Determined to earn her bachelor’s degree, Natalie went back to the drawing board to see if she could find a university that would work for her. When she discovered Western Governors University, Natalie knew she had found the right fit.
The flexibility immediately appealed to her — Natalie had trouble juggling multiple classes at once during her associate’s degree program, so she was thrilled that WGU would allow her to take classes one at a time. That’s how she structured her studies in the first year of her bachelor’s degree program at WGU. “I had to find that right program where I could go at a pace that I was comfortable with, where there were deadlines but flexible deadlines,” Natalie said. “Focusing on one class at a time was what made all the difference.”
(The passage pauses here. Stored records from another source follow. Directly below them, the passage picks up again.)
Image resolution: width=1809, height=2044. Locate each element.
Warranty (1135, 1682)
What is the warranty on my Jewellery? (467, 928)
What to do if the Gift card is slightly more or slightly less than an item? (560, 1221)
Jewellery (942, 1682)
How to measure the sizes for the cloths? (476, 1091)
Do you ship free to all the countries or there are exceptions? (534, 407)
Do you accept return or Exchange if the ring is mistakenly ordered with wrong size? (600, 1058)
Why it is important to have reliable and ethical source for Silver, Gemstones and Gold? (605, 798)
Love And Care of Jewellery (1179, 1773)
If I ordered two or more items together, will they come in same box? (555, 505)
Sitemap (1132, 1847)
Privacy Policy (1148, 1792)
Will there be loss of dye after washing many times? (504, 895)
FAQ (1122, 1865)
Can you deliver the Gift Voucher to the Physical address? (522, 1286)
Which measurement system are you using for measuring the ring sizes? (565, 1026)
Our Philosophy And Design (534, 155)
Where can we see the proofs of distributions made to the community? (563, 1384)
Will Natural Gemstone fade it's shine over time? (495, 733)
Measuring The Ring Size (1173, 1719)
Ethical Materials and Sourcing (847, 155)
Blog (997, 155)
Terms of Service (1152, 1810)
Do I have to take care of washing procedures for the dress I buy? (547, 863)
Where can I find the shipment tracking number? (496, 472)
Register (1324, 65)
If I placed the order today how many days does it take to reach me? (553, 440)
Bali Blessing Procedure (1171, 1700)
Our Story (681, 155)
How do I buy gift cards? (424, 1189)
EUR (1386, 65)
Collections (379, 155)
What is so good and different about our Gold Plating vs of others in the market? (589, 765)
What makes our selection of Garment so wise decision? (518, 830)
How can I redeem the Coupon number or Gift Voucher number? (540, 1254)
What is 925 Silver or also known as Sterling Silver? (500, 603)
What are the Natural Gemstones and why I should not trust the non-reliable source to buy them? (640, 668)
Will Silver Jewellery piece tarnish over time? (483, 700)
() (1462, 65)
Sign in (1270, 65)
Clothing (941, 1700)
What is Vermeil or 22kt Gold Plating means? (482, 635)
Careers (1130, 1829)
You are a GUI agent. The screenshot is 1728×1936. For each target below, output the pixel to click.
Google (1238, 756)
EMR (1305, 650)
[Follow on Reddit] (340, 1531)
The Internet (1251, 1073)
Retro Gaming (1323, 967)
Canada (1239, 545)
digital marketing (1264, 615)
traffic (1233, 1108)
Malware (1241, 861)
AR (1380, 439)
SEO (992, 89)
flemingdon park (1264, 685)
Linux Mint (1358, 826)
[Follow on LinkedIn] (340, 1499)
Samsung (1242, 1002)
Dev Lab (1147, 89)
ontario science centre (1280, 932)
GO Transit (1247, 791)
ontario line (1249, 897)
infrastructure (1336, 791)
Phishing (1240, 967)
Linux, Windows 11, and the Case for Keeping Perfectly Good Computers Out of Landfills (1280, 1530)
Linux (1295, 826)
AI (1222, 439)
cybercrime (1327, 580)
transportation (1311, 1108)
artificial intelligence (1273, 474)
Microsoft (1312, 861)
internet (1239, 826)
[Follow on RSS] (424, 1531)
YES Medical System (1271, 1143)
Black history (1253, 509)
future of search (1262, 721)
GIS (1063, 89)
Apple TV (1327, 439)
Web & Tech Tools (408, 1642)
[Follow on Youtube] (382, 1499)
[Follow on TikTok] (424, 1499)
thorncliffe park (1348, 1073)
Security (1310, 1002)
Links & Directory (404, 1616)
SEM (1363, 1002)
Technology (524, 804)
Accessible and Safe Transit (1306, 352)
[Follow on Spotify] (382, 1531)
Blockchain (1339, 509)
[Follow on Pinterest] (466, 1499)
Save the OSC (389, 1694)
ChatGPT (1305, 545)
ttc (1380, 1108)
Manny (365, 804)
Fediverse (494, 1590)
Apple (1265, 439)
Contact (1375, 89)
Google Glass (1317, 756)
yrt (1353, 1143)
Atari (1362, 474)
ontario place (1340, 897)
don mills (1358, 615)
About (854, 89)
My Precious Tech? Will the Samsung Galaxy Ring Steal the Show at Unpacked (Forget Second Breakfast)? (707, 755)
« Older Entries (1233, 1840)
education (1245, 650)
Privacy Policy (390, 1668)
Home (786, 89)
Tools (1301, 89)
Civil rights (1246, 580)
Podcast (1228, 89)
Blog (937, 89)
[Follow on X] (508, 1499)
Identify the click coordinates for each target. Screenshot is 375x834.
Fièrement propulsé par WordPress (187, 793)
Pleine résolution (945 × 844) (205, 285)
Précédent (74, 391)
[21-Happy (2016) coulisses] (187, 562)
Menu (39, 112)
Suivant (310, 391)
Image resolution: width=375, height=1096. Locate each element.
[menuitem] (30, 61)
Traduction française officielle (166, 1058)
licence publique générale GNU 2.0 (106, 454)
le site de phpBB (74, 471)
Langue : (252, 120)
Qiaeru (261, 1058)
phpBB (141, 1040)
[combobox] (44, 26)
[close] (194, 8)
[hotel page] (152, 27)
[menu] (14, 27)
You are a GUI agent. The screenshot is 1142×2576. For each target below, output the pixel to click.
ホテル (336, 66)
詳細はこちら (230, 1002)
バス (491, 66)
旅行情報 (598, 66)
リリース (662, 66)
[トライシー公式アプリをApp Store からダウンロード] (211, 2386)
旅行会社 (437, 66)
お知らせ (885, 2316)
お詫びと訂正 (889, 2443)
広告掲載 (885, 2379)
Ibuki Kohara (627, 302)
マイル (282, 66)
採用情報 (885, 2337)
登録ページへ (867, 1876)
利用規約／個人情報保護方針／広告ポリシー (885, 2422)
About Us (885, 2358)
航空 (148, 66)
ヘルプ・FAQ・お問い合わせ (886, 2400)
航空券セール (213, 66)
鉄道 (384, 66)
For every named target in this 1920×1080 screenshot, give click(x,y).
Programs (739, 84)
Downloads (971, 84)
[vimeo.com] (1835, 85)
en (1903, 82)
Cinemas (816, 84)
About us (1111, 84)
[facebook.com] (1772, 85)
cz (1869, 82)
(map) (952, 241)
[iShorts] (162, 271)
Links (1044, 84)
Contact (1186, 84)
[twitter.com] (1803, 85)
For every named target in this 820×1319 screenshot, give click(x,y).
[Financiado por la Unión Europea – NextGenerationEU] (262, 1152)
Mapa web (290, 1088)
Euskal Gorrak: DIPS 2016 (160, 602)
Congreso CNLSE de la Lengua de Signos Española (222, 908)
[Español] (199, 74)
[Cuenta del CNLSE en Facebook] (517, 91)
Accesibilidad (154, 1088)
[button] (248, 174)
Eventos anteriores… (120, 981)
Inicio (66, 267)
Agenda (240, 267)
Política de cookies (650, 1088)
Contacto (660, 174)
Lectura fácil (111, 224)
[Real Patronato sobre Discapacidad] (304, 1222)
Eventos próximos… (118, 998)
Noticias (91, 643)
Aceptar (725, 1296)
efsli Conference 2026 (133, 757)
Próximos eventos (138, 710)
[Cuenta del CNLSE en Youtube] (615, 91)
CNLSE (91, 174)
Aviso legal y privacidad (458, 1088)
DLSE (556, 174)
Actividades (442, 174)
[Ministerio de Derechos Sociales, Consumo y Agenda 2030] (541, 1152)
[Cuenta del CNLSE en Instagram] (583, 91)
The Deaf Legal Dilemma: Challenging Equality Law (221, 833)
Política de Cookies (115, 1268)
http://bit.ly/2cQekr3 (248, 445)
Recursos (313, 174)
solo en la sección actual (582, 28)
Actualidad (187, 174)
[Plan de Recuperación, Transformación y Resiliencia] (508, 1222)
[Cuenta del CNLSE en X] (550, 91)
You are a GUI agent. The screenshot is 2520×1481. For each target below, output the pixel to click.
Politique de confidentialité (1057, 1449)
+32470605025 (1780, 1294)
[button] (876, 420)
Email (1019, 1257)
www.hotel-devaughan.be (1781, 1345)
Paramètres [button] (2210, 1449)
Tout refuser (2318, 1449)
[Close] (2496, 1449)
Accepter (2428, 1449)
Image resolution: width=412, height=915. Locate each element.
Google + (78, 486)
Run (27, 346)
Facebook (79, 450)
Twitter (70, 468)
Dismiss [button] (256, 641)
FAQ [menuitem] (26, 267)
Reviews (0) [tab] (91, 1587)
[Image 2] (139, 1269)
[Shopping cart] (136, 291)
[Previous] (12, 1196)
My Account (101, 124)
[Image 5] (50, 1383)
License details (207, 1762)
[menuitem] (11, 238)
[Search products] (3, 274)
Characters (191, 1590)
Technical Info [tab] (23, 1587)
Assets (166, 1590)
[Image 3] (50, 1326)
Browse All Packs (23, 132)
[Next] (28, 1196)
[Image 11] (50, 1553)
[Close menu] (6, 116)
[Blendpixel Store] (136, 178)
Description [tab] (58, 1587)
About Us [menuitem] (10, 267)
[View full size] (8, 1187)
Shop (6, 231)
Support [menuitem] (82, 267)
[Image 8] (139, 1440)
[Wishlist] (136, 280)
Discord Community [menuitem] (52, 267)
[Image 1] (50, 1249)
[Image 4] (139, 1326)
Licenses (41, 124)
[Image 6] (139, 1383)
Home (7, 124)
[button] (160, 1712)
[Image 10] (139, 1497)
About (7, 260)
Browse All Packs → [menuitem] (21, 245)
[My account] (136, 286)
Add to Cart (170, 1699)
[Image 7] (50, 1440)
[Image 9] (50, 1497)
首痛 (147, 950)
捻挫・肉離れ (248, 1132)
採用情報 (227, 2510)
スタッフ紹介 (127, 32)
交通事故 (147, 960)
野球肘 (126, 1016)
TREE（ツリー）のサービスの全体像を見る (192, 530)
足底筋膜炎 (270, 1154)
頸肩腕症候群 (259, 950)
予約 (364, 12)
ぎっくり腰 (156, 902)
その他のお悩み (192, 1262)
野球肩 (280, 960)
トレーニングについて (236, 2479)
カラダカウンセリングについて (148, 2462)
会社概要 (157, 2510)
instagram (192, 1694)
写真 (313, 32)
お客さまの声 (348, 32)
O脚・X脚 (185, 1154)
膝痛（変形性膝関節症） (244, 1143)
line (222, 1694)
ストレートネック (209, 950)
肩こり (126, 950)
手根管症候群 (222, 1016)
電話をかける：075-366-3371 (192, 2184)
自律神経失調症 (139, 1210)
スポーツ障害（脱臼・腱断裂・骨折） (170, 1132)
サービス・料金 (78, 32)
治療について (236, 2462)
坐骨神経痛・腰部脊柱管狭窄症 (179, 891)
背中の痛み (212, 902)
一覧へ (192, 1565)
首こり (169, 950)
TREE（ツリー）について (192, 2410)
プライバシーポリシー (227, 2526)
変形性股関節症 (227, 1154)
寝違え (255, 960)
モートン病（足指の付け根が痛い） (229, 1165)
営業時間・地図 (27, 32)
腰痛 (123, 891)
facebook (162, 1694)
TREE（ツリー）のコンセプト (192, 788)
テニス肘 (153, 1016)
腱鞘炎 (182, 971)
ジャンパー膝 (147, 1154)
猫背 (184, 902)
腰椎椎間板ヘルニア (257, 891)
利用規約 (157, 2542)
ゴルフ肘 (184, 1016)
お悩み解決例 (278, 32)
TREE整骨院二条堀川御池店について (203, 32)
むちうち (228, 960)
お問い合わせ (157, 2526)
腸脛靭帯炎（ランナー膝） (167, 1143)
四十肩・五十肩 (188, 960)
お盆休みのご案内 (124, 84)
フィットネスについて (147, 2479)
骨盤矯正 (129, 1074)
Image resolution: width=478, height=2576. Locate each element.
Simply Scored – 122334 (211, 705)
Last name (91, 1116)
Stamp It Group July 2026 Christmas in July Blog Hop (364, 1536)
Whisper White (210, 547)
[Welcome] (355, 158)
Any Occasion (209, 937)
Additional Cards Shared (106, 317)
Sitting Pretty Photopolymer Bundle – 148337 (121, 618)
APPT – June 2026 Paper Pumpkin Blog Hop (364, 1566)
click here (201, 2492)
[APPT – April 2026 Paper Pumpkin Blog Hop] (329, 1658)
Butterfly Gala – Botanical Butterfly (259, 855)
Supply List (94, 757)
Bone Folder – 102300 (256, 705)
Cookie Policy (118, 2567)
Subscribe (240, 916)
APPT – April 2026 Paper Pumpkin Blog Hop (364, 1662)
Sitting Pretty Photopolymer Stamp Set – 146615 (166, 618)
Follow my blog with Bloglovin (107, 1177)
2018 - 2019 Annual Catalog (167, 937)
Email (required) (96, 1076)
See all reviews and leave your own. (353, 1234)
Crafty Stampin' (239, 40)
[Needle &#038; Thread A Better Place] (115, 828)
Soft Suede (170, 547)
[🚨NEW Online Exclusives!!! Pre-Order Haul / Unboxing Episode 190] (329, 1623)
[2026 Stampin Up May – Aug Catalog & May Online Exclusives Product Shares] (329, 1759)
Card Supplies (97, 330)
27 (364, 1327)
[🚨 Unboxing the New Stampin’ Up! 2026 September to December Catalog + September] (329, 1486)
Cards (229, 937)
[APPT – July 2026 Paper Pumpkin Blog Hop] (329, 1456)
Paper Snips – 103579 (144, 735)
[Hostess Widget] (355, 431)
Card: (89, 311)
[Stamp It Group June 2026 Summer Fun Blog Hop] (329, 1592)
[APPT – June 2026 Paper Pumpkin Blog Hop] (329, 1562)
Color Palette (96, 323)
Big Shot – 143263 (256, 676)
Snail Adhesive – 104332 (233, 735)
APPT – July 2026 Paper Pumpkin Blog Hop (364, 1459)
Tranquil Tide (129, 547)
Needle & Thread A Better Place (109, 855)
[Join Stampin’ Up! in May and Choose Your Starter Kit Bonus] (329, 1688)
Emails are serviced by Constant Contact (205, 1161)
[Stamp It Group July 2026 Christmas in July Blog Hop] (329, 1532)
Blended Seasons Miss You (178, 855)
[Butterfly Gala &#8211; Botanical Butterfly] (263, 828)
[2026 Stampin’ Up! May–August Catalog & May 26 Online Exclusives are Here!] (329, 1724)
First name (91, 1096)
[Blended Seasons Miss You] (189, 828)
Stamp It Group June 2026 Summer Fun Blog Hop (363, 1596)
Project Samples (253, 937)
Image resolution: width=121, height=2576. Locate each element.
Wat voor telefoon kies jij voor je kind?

Then, Natalie’s mentor challenged her to take on all of her remaining content classes — 47 credits — in one semester so she could start student teaching in the Spring, rather than waiting for the new school year to begin the following Fall. It was a huge challenge, but with encouragement from her mentor, Natalie finished her degree earlier than she ever thought she could and jumped right into student teaching.
Today, Natalie teaches special education for children with mild to moderate disabilities in a very low-income, highly diverse school district. “These are really the kids that need the most from their teacher,” Natalie said.
Natalie’s classroom includes students from kindergarten through fifth grade, so her lesson plans include a little bit of every subject — reading, writing, math, and social skills. The children in her classroom are often dealing with heavy issues at home, ranging from homelessness to parents’ military deployments to personal trauma. Natalie said the first and most important job is just building personal relationships with each student, “before you can even focus on closing the achievement gap.”
Looking back, Natalie said every failed class or grueling assignment she had to endure was completely worth it. The most rewarding part of her job? “When I know I’m helping a student have a voice in their classroom that maybe they haven’t had before.”
Her Asperger’s and autism diagnosis has even turned out to be one of her strengths as a special education teacher. “Because I viewed the world differently than a typical person would, I was able to connect with the students I was working with,” Natalie said. “I had more empathy and compassion for what they were dealing with than someone else might.”